Dr. Jeffrey Carson
Healthcare

National Organization Inducts Rutgers Physician into Hall of Fame

Jeffrey L. Carson, MD, Recognized for Career-long Focus on Improving Transfusion Medicine

Jeffrey L. Carson, MD, was faced with a professional dilemma more than two decades ago when a patient declined a blood transfusion based on religious beliefs. The experience would prompt a career-long journey that has profoundly reshaped transfusion medicine by establishing evidence-based national standards, saving vital pints of blood and enhancing care for even the most critical of patients. In recognition of these accomplishments, the National Blood Foundation inducted Dr. Carson into its hall of fame.

Regarded internationally as a change-maker in modern medicine, Dr. Carson is an internist and practicing physician, serving as provost-New Brunswick for Rutgers Biomedical and Health Sciences, distinguished professor of medicine and Richard C. Reynolds, M.D. chair in General Internal Medicine at Rutgers Robert Wood Johnson Medical School. He also oversees the Blood Management Program for RWJBarnabas Health. Dr. Carson was one of only three individuals inducted this year into the hall of fame by the foundation, which annually honors a select group of NBF-grant recipients who leveraged their early-career funding into successful blood management-related careers.
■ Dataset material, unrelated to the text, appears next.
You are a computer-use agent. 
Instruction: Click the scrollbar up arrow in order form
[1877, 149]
Dr. Carson’s personal experience sparked a mission to examine the efficacy of blood transfusions, prompting him to study the question of when it is medically necessary to initiate a transfusion. Focused on transfusions to correct low levels of hemoglobin, Dr. Carson found that a restrictive transfusion threshold—the point at which patients receive a transfusion when their hemoglobin concentration is lower than 7 to 8 grams per deciliter (g/dL), rather than the more liberal threshold of 10 g/dL—is safe for most patients. His work provided the foundation for national guidelines issued in 2012 by the AABB (formally known as the American Association of Blood Banks) that endorse a conservative approach when initiating transfusions for most patients. These guidelines have proven critical to aiding physicians performing surgeries and other procedures in deciding when a transfusion is needed and how much blood to give.
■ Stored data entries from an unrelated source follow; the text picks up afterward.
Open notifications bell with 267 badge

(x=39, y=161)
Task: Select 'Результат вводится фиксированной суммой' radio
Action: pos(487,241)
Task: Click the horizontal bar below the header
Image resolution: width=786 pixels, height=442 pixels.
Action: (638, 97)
Most recently, Dr. Carson led an international team of scientists and physicians in comprehensive research examining more than 60 years of data on red blood cell transfusions and 31 clinical trials that evaluated outcomes for more than 12,500 individuals who received transfusions at the restrictive rather than liberal threshold. The results of the study led the AABB to update its guidelines and recommend that most patients who need blood transfusions—including those who are critically ill—need not be given blood before their hemoglobin drops to a lower level than the practice followed traditionally. Dr. Carson co-chaired the guideline panel, working with colleagues from throughout the United States and Canada on developing recommendations to reflect the high-quality evidence. The guidelines were published online in October 2016 by the Journal of the American Medical Association (JAMA).

Last year, Dr. Carson published a review of blood transfusion research, as well as trends and risks in the field, in the New England Journal of Medicine. Invited by the journal to conduct a comprehensive analysis, the paper discussed research in the field and included a discussion of current guidelines and recommendations that can be used to determine whether a restrictive or a liberal transfusion threshold is the best treatment plan in anemic patients. In addition, the paper examined current trends in the use of red-cell transfusions, including the increased adoption of patient-focused blood-management programs and of surgical techniques that reduce blood loss, both of which conserve blood. Transfusion safety also was explored in the paper, with a discussion of risks for disease transmission, new technology being developed to reduce pathogens in donated blood, and the management of noninfectious risks, including transfusion-associated circulatory overload, among others.

Dr. Carson was recently awarded more than $16 million in support from the NIH’s National Heart, Lung, and Blood Institute to lead a new international clinical trial. The Myocardial Ischemia and Transfusion (MINT) trial will evaluate the differences in outcomes between a restrictive and a liberal transfusion approach in patients in the U.S. and Canada who have had a heart attack and have anemia. The result of the trial may once again revolutionize transfusion medicine standards, as this population of patients appears to have an increased risk of mortality with a restrictive approach, based on preliminary evidence from several small studies, including a pilot study that Dr. Carson oversaw.

The significance of Dr. Carson’s work underscores his status as a champion of evidence-based medicine, showing it is safe to use less blood in transfusions for most patients, and exemplifying his commitment to saving patients’ lives.